I am very much into visuals. I have been taking photos of Dhaka for several years.
I love the films of Pedro Costa and Michelangelo Antonioni, which are very precise visualisations of inner worlds. I also like Taiwanese director Edward Yang’s films a lot. But when shooting Sand City, we had to forget the inspirations and focus on the real world.
Everything was designed. I did the storyboards. I already had all these photographs. I am a bit of a perfectionist, so everything had to be in order. We had only 17 days to shoot the film, so we had to be very precise. Otherwise, it would not have been possible.
The cinematographer had never been to Asia before. I shared the photographs and storyboards with him. He was very smart, he came up with the lighting patterns very quickly. He totally understood what I wanted.
We took new photographs at the locations. We chose the aspect ratio of 3:2, which was neither too wide nor too square. I also worked intensely with the art director on the colour of the walls and the costumes. The pre-production lasted six months.

This heavily aestheticised approach has its detractors. They say it’s derivative and doesn’t reflect the realities of non-Western cities; in your context, not Bangladeshi enough. Have you encountered this criticism?

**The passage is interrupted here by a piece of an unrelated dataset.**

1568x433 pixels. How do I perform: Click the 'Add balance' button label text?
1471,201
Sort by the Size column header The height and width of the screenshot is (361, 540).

Yes, people have told me that your film is a festival film, it doesn’t look Bangladeshi. I have been hearing this since I started making films in 2012. I have always been very clear that this is my approach.
Many visuals elements are of Western origin. The films of people like Satyajit Ray or Abbas Kiarostami or Mani Kaul are very rooted even though they have a Westernised language.
A critic told me, the shots are very aesthetic and that Dhaka doesn’t look like this. But this is deeply subjective. Some paintings are abstract, others are precise. Films shot in Paris look aesthetic but also have hand-held and shaky camera movements.
It’s different from director to director – that’s the beauty of it. Sand City has rooted elements of Dhaka as I have experienced them.
People also asked me why I cast an indigenous person, a Chamka actress in the role of Emma. Of course, she is from Bangladesh. Many films have actors with the same features. That’s a stereotype.
Perhaps part of the problem is that because there aren’t too many independent filmmakers in Bangladesh, the burden of representation is on every one of them.
We have a community, but it’s scattered. It’s a very small scene. It’s really hard to make independent films in Bangladesh in terms of funding and distribution.
I want to challenge geography. I don’t want people to say, this is a Bangladeshi film. Sand City is from Bangladesh, but you don’t necessarily need to feel it.